Researchers have been looking for a catalyst that can decompose the build up of lithium peroxide and turn it back into lithium ions and oxygen. Scientists found a molecule found in hemoglobin, a part of the blood that carries oxygen through the body, known as heme. After testing, scientists proved that the introduction to heme into the lithium-oxygen battery "could reduce the energy required to boost the efficiency of the batteries' charge-discharge cycles."
"When you breathe in air, the heme molecule absorbs oxygen from the air to your lungs and when you exhale, it transports carbon dioxide back out, so it has a good binding with oxygen, and we saw this as a way to enhance these promising lithium-air batteries."

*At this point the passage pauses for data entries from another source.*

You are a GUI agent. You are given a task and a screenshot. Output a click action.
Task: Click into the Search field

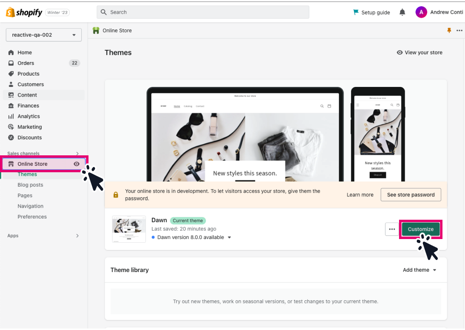pyautogui.click(x=203, y=12)
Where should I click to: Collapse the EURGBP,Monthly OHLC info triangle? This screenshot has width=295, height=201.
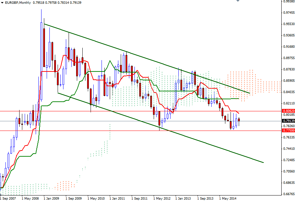[3, 2]
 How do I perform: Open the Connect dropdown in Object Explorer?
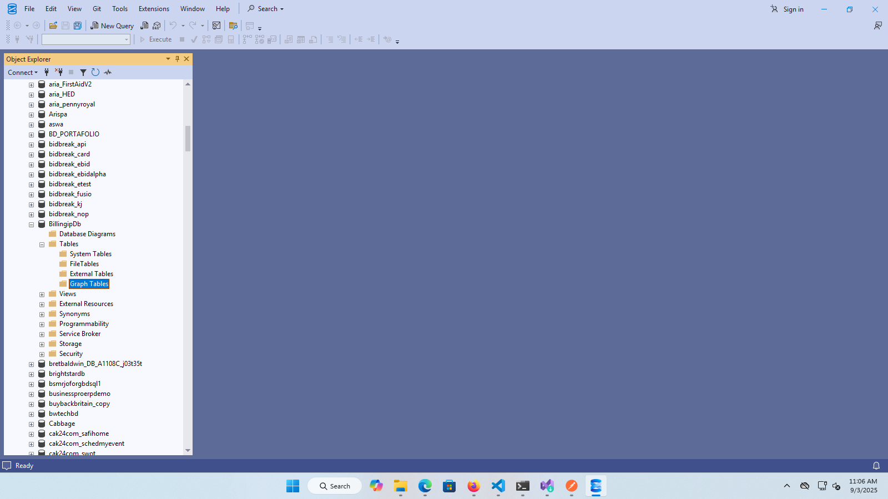click(x=23, y=73)
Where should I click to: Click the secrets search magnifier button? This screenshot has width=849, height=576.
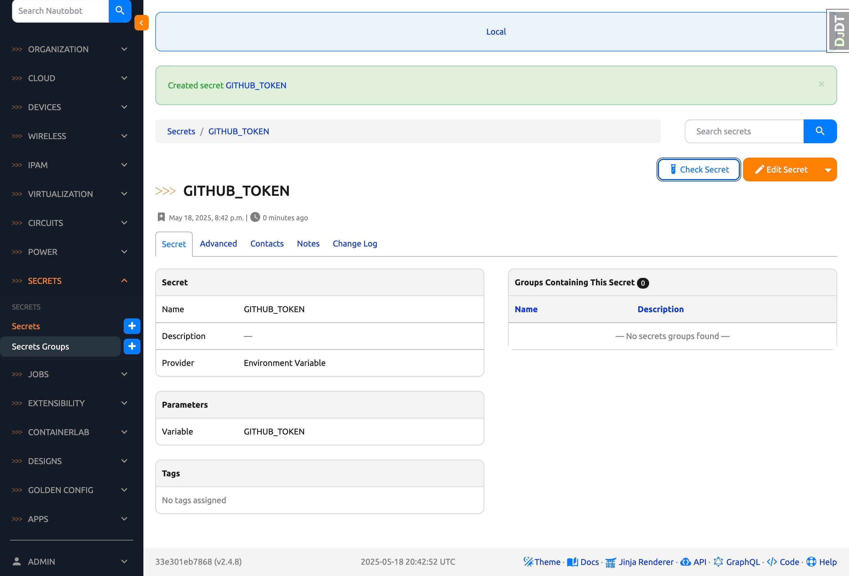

- Andre Taylor, associate professor of chemical and environmental engineering at Yale
The discovery of heme to be used in the battery solves a few problems. The biggest problem it solves is that it will make lithium-oxygen batteries more efficient by reducing the build-up of lithium peroxide. Typically, batteries used in phones, electric cars, and some other devices are lithium-ion batteries, but if heme solves the build-up problem, then lithium-oxygen batteries will be much more efficient and will be able to hold a charge for a very long amount of time. Another minor problem it will solve is that if the batteries are commercialized, then animal products industries, who need to find ways to safely dispose of blood, can give/sell this unwanted blood to be turned into batteries. Engineers can use a biomolecule that it typically wasted and use it for renewable energy storage.